Using the records below, quote only the span that opens with the line containing "Thang nhôm Nikawa Nhật Bản (778, 322)" and closes with the line containing "Thang nhôm NINDA Trung Quốc", exactly and inclusively.
── Material to process ──
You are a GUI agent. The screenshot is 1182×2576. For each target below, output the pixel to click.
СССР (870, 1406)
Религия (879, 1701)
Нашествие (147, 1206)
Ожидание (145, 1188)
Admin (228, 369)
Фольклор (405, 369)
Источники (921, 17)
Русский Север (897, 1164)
───
── Material to process ──
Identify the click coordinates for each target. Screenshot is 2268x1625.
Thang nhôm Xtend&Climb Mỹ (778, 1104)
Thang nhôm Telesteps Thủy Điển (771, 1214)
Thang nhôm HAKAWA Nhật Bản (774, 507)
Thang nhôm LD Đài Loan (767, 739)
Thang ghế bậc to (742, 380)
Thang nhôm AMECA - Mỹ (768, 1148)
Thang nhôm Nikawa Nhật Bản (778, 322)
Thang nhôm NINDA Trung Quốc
───
── Material to process ──
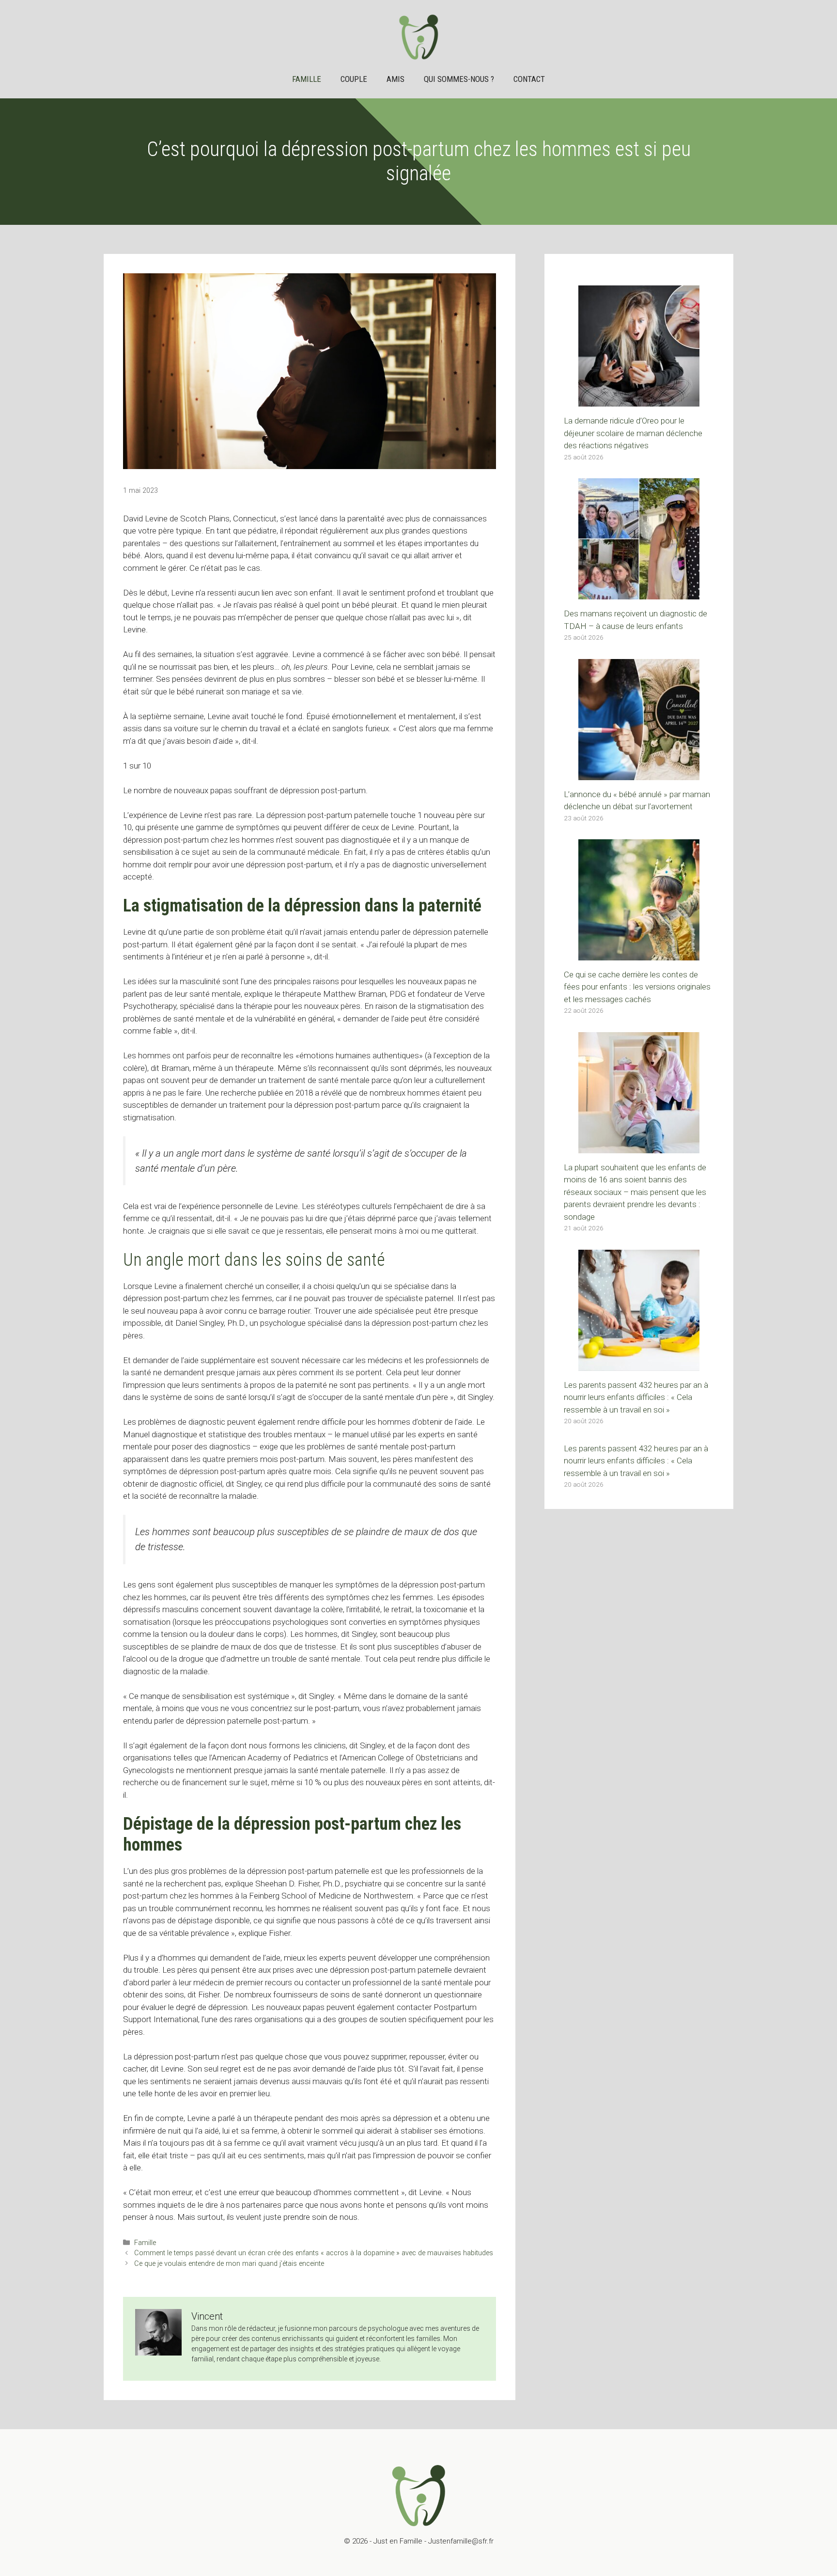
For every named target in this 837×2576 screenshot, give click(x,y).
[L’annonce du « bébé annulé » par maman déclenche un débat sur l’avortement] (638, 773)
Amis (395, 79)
───
▶ Answer area:
Thang nhôm Nikawa Nhật Bản (778, 322)
Thang nhôm NINDA Trung Quốc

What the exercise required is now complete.